« Previous |
Main
| Next »
May 18, 2007 Creative Lending
The buyout frenzy continues- the latest example being Microsoft's acquisition of aQuantive Inc. for approximately $6 billion- an offer that was 29 times aQuantive's projected 2008 earnings (before special items). At least Microsoft was merely deploying a portion of its $28 billion cash balance held at the end of its fiscal year 2006. Even more baffling is the leverage multiples put up by some of the recent LBO's in the marketplace. Banks and private lenders have loaned a significant portion of the debt in these buyouts- often loaning debt up to 10 times EBITDA- a direct result of the surplus of available funds in the marketplace allowing for "creative" terms for the borrower. Relaxed loan restrictions are allowing companies to be more leveraged than ever before. Sound familiar?

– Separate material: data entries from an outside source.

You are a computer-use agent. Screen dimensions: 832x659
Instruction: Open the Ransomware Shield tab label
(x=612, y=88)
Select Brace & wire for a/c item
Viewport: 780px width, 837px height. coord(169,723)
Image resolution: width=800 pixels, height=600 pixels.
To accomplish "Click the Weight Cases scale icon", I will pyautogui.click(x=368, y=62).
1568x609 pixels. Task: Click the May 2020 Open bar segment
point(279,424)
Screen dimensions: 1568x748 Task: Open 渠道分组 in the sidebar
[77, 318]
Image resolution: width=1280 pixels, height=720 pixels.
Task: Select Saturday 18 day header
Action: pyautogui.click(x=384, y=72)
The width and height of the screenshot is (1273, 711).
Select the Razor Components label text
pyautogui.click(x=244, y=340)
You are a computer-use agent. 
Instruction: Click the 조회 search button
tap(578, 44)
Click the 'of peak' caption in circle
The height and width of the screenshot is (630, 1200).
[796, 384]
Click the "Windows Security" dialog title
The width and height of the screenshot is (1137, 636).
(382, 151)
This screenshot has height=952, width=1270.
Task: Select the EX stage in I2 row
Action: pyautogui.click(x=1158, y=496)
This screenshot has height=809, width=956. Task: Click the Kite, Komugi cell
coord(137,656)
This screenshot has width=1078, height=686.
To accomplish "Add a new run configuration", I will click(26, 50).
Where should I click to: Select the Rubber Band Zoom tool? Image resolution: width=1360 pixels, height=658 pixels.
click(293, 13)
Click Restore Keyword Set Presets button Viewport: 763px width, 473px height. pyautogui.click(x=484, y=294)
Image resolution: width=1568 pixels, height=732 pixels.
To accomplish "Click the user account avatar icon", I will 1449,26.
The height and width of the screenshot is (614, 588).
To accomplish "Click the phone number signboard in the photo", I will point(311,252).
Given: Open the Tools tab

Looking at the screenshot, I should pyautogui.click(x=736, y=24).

The U.S. has been flirting with the highest default rates on mortgages in years- most notedly the sub-prime market, which is riddled with "creative" terms. Bernanke recently announced that sub-prime loans accounted for more than half of the foreclosures in the fourth quarter of 2006, and delinquency rates rose to 13.3 percent during the same quarter. It didn't take long to begin the finger pointing, as economists continue to worry over the state of the frail economy. Lawmakers have placed the blame at the feet of the Fed and demanded corrective action for their lack of monitoring and controls around sub-prime lending's "creative" covenants. Consequently, Congress and the Fed have already tightened covenants and issued guidance on sub-prime lending, which was published in March of 2007.
Similarly, the high leverage multiples utilized by businesses, especially in the recent LBO's will ultimately cause significant risk to the Companies involved. Shareholders will continue to demand high returns, but how long will companies be able to sustain these returns, which directly affect operations? The value of announced LBOs increased 40 percent to $188 billion in the first quarter of 2007. The Fed issued a warning earlier this week, stating that it sees significant risks in the leveraged buyout boom. In response, regulatory bodies have already turned their attention to the loan covenants within some of the recent LBO's.
The bottom line is that this leveraged buyout frenzy cannot sustain itself in the long run. While the fallout of the sub-prime residential lending will continue to reveal itself in the months (possibly years) to come, the focus seems to have shifted to leveraged buyouts. There is no doubt that sooner or later we will find out if we are creating the next big credit bubble.